There are currently nine antiangiogenic drugs approved around the world for over ten different types of cancer. These drugs inhibit angiogenesis primarily, or only, by targeting the VEGF pathway. They include antibodies and/or TKIs. The indications include colorectal, lung, breast, ovarian, cervical, liver, renal and gastric carcinomas. However, the survival benefits of these drugs are incremental. These transient benefits are thought largely a consequence of innate and acquired resistance. Many mechanisms have been proposed to account for resistance to such agents, such as increased hypoxia and thus induced angiogenesis growth factor redundancy.

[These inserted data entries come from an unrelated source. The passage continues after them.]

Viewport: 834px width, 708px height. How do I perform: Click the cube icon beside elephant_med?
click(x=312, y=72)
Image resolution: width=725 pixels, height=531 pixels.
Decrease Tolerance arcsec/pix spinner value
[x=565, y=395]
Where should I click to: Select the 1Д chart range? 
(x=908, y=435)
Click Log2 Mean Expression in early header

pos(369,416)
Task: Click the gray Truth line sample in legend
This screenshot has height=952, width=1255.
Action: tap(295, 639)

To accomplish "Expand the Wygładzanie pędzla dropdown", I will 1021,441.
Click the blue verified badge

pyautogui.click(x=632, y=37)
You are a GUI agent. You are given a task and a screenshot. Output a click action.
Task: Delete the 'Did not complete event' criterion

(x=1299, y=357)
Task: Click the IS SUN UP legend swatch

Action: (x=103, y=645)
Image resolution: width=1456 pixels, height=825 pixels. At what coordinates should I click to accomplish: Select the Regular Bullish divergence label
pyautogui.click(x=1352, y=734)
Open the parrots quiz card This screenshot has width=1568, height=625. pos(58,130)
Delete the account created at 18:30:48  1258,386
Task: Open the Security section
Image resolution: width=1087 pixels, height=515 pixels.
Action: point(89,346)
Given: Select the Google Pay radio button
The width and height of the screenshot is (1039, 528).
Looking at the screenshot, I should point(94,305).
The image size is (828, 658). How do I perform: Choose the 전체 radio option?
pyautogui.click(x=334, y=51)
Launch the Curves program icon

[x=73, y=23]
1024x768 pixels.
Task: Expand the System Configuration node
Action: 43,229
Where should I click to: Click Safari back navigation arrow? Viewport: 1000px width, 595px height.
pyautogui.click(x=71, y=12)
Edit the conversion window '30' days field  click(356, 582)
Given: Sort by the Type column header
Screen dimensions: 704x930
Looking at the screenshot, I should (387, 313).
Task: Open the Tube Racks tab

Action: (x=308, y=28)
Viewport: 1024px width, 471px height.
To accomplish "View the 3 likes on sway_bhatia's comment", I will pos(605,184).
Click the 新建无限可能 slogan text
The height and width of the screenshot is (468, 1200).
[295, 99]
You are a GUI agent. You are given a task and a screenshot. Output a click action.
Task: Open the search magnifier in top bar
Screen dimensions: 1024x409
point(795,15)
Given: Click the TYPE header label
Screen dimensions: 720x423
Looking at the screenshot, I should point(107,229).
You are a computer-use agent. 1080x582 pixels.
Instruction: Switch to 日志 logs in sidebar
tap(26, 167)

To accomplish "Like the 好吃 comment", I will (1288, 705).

We have developed several new models of localized orthotopic primary tumors or postsurgical advanced metastatic disease to study antiangiogenic drug therapeutics. Using one such model, three different antiangiogenic drugs showed clear efficacy when treating primary breast tumors, but failed to do so when treating advanced visceral metastatic disease – which recapitulated prior phase III clinical trial outcomes. Analysis of the tumor vasculature revealed the likely reason for the discrepant outcomes: the primary tumors showed evidence of neoangiogenesis, whereas the metastases did not. Instead they appeared to ‘hijack’ the existing lung vasculature – a phenomenon known as “vessel co-option”. We also have found evidence in another model that liver tumors responding to sorafenib can become invasive and then switch to a co-option phenotype – and thus stop responding to the drug – a form of acquired or evasive resistance.
Vessel co-option should now be assessed as a potential target for ‘anti-vascular’ therapy.